Of interest, we and others have previously shown that antibiotics have differential effects on α-toxin expression [17, 18]. Selected β-lactam agents induce alpha-toxin gene expression, while some of the protein synthesis inhibitors (e.g., clindamycin, tedizolid, and linezolid) inhibit alpha-toxin protein production [17, 18]. In the present study, the majority of patients received a vancomycin-containing regimen for initial anti-staphylococcal therapy despite that only one-third of the patients had MRSA as the causative pathogen. Only 5% of the present cohort received a linezolid-containing regimen with a significantly higher proportion (6% vs. 2%) in the group with normal platelet counts compared to those with thrombocytopenia. It remains unclear whether linezolid offers a protective effect against alpha-toxin-mediated thrombocytopenia in this subgroup given the small sample size. In a study involving 100 patients with SAB (half survivors and half nonsurvivors), we have previously shown that S. aureus isolates exhibit varying expression levels of alpha-toxin as measured by a rabbit-based hemolytic activity assay; notably, the hemolytic activity of MRSA strains is significantly associated with the risk of thrombocytopenia and death [19]. This finding, in part, offers a biological explanation for the observation in the present study, in which high-risk source infection with MRSA was strongly predictive of death in the subset of patients with SAB who developed thrombocytopenia at onset.

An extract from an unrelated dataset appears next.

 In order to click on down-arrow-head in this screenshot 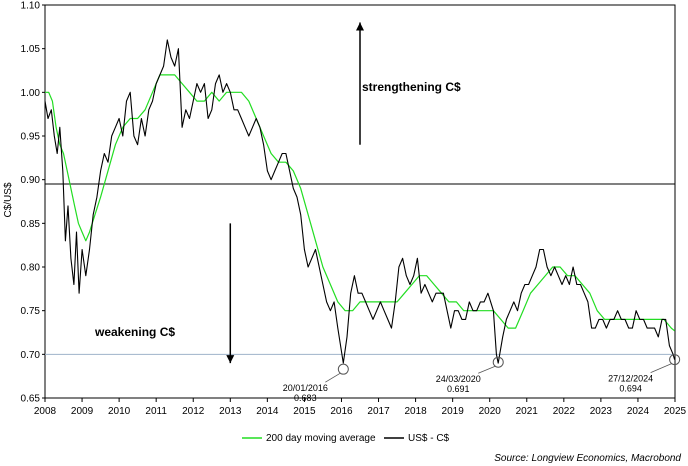, I will do `click(230, 360)`.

We acknowledge that the present study spanning an 8-year period likely included MRSA strains that belonged to different epidemic clones with altered virulence phenotypes, including alpha-toxin expression, which may have contributed to patient outcome. Nonetheless, these findings suggested that precision antibiotic therapy may be prescribed to patients in the future based on measures of pathogen virulence and susceptibility by harnessing the dual antimicrobial and antivirulence potential of antibiotics to improve the treatment outcome of S. aureus bacteremia.

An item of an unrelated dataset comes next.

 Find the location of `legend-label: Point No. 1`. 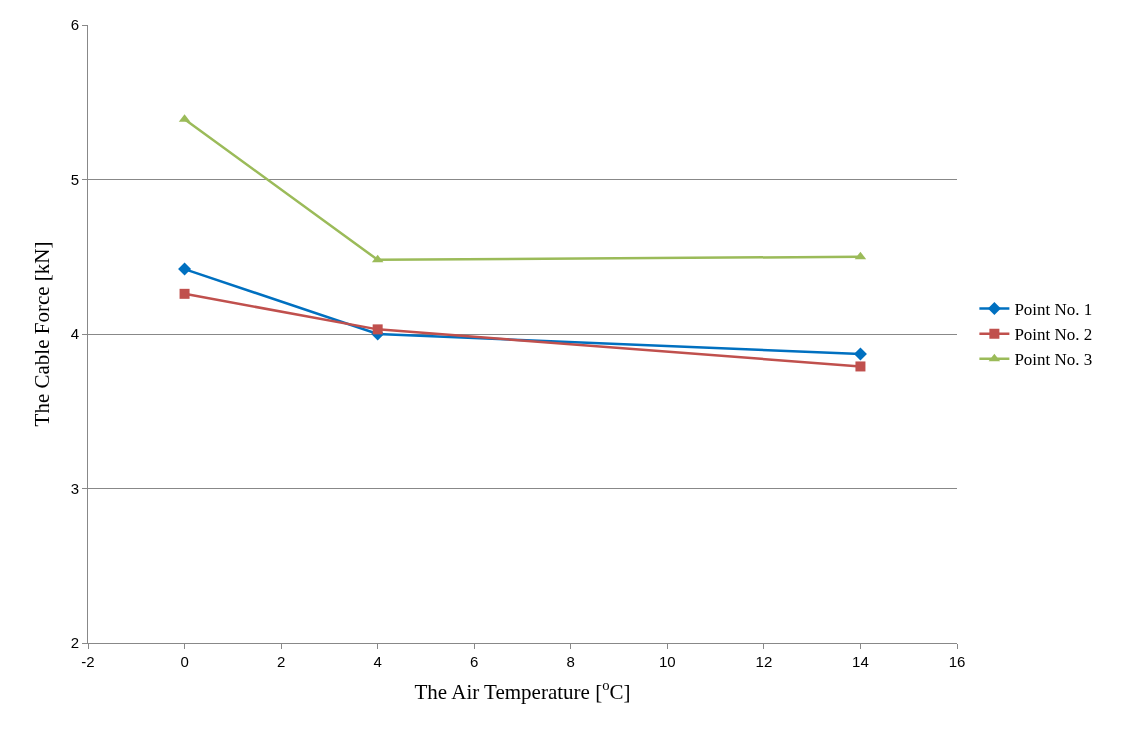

This retrospective observational study had several limitations. The frequency of platelet count monitoring, antibiotic selection, and time to optimal therapy were at the discretion of providers. To our knowledge, this is the first large study to include patients with SAB with multiple platelet count measures during the course of bacteremia to assess the impact of platelet dynamics early during the course of infection on bacterial persistence and mortality. The majority of the present patients had platelet counts on at least 2 days (Day 1 and Day 4 of bacteremia), while more than half had daily platelet counts for the initial 7 days of bacteremia. For potential confounding factors associated with the risk of mortality, the final analyses were adjusted to include factors, such as MRSA, renal disease, and severe sepsis, in the full model and submodels. In the present study, we observed a consistent association between changes in platelet count from Day 1 to Day 4 and mortality in all analyses. Additionally, only a small subset of patients in the study cohort received antiplatelet agents, which precluded meaningful analysis of the effect of antiplatelet agents on platelet dynamics and outcome of SAB.

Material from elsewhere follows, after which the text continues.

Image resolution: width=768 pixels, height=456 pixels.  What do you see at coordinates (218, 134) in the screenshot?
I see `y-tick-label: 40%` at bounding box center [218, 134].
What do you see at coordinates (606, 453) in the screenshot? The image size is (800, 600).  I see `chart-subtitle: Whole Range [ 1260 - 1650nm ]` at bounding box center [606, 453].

Taken together, the present findings suggested the following implications for practice: 1) daily monitoring of platelet count during the initial four days of infection in patients with SAB, particularly in those infected with MRSA; and 2) cautious use of concomitant medications with the potential to cause thrombocytopenia depending on their mechanism affecting platelets. Importantly, the present findings lend further support for performing follow-up studies to determine the feasibility of measuring the S. aureus alpha-toxin phenotype as part of the routine workflow in clinical microbiology as additional information to guide treatment selection as well as to assess the clinical impact of administering adjunctive alpha-toxin inhibitors or platelet-directed agents (e.g., clindamycin, ticagrelor, and oseltamivir) to protect against alpha-toxin-mediated platelet injury or depletion [20, 21] to improve the outcome of SAB.